## WORK ITEM
Skipping all pictures, please restate word for word the lines from the one that contains "The image size is (980, 549)." through the last line of the entries.

## DATA TO USE
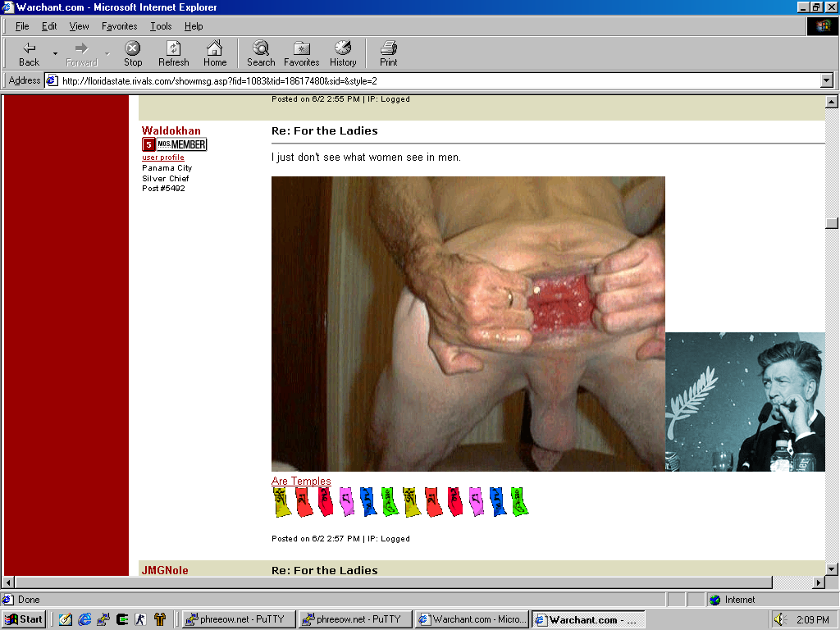Click the Windows Start button

[x=24, y=619]
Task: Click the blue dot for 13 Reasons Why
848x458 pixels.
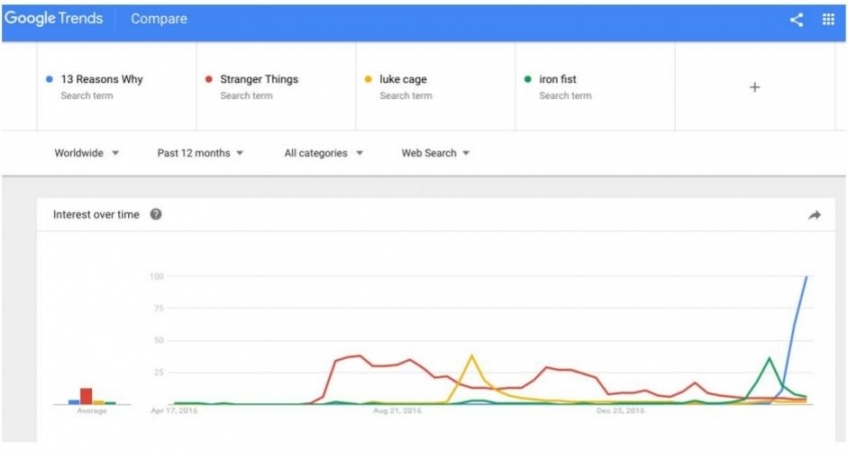Action: (49, 79)
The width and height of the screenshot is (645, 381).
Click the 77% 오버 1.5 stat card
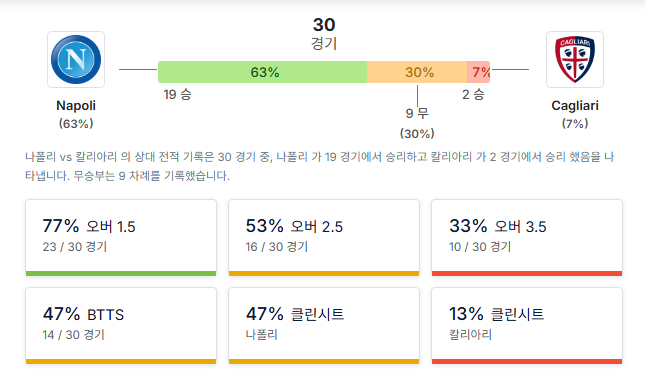pos(121,238)
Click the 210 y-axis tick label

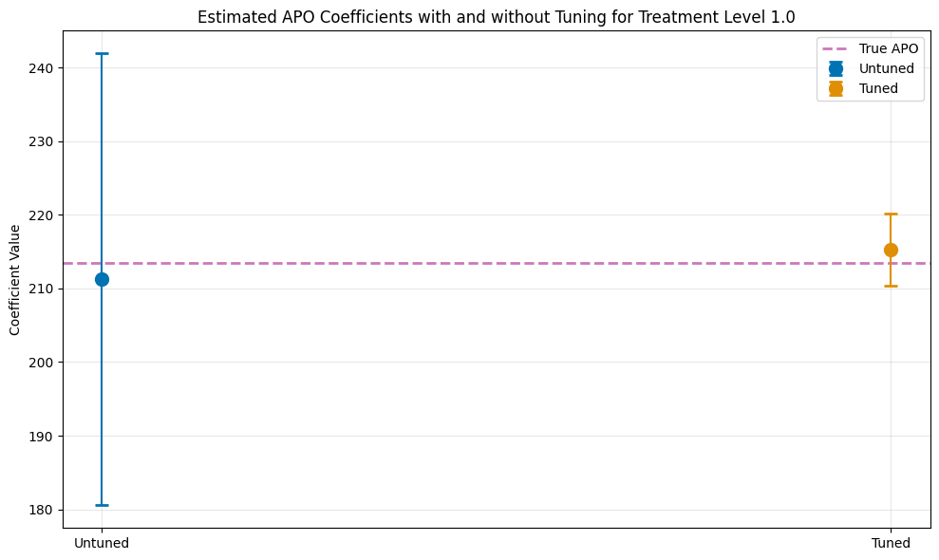point(52,289)

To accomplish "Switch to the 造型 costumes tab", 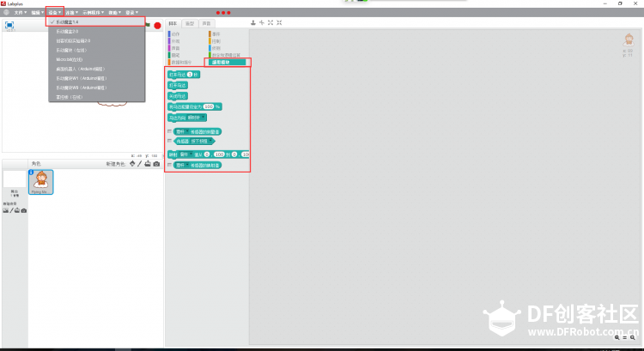I will click(x=190, y=24).
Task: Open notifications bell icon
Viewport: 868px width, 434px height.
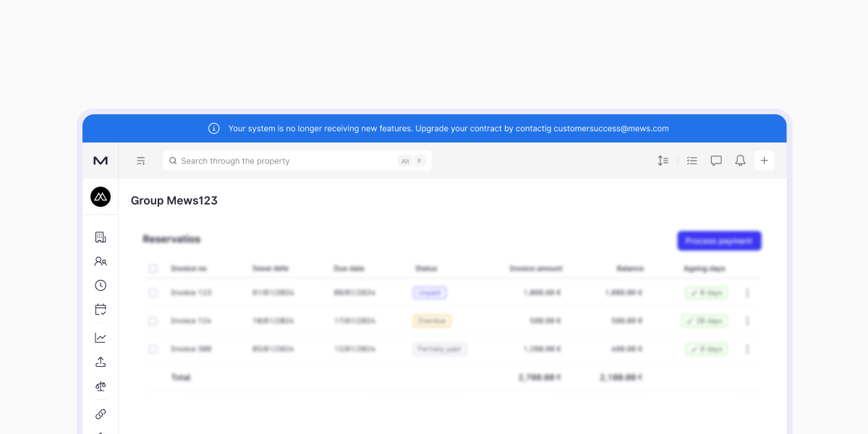Action: point(739,161)
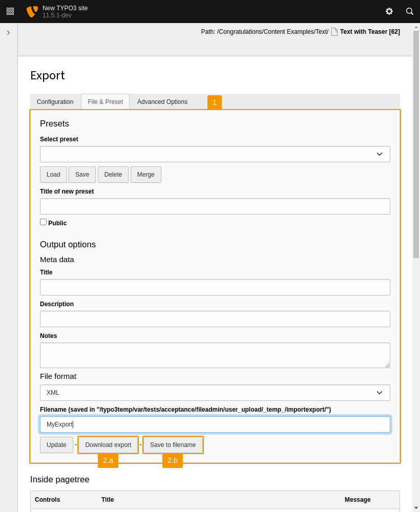Screen dimensions: 420x512
Task: Click the page record icon beside Text with Teaser
Action: [334, 31]

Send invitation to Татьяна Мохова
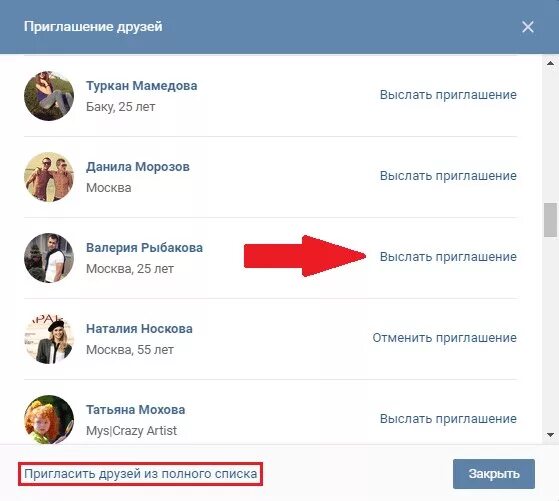(448, 419)
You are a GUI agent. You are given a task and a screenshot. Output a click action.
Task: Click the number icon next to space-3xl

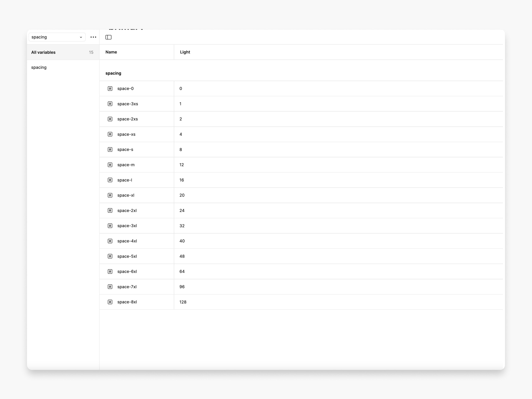pyautogui.click(x=110, y=226)
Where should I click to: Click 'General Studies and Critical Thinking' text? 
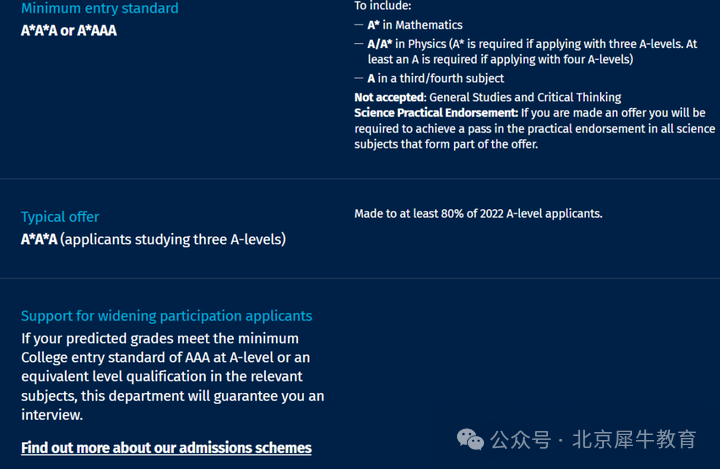(x=525, y=97)
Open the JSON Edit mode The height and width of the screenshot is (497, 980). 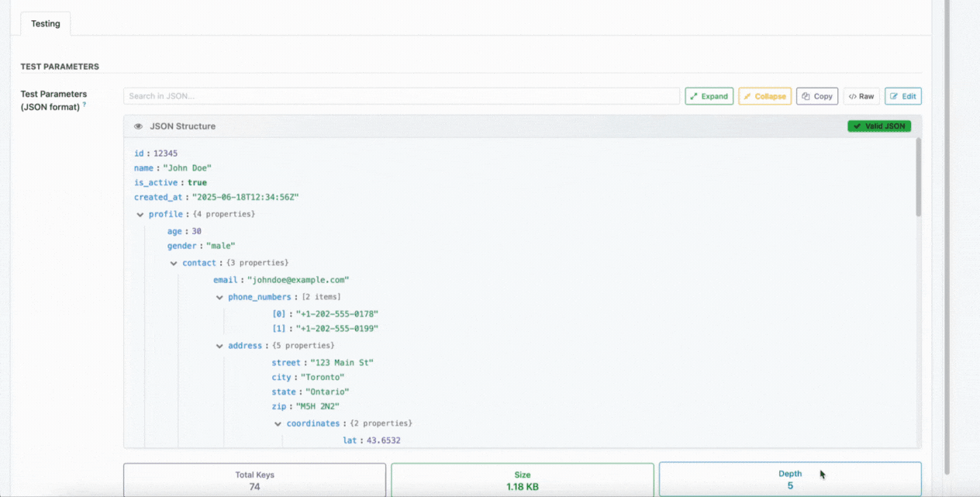coord(902,96)
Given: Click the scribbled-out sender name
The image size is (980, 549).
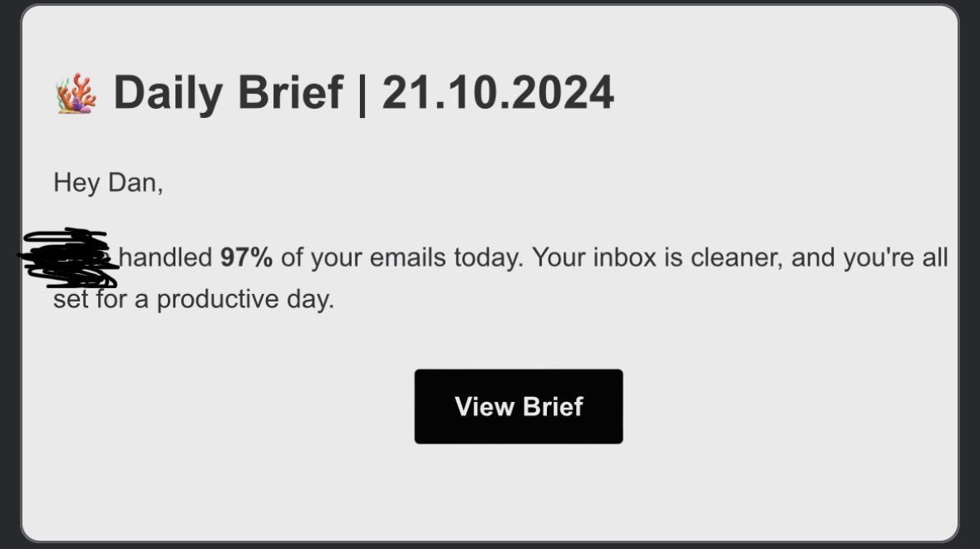Looking at the screenshot, I should coord(67,257).
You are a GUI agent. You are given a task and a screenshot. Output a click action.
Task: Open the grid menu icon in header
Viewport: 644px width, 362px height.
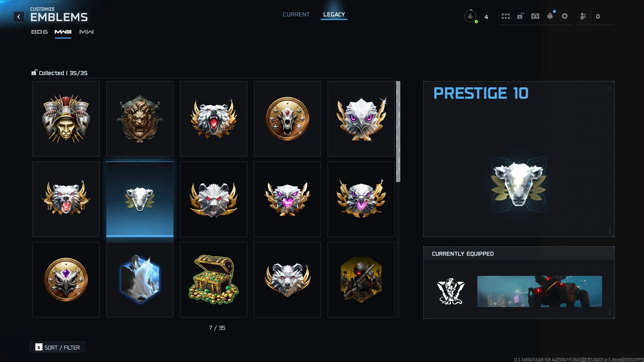(506, 16)
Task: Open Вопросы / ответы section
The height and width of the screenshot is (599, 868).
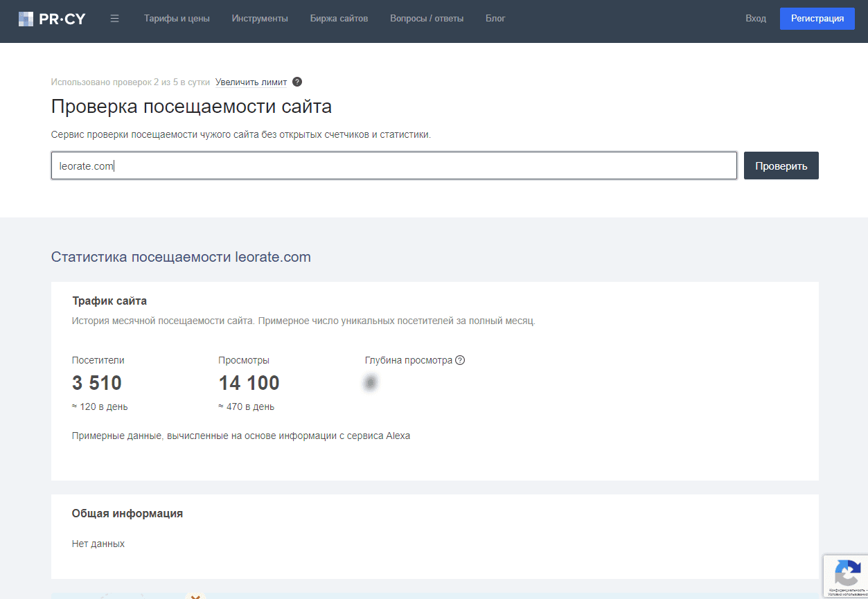Action: (427, 19)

## OUTPUT OF THE EXERCISE
The image size is (980, 549).
Looking at the screenshot, I should coord(67,257).
You are a GUI agent. You are given a task and a screenshot. Output a click action.
Task: Open the grid menu icon in header
Viewport: 644px width, 362px height.
(506, 16)
Task: Open Вопросы / ответы section
The height and width of the screenshot is (599, 868).
Action: (427, 19)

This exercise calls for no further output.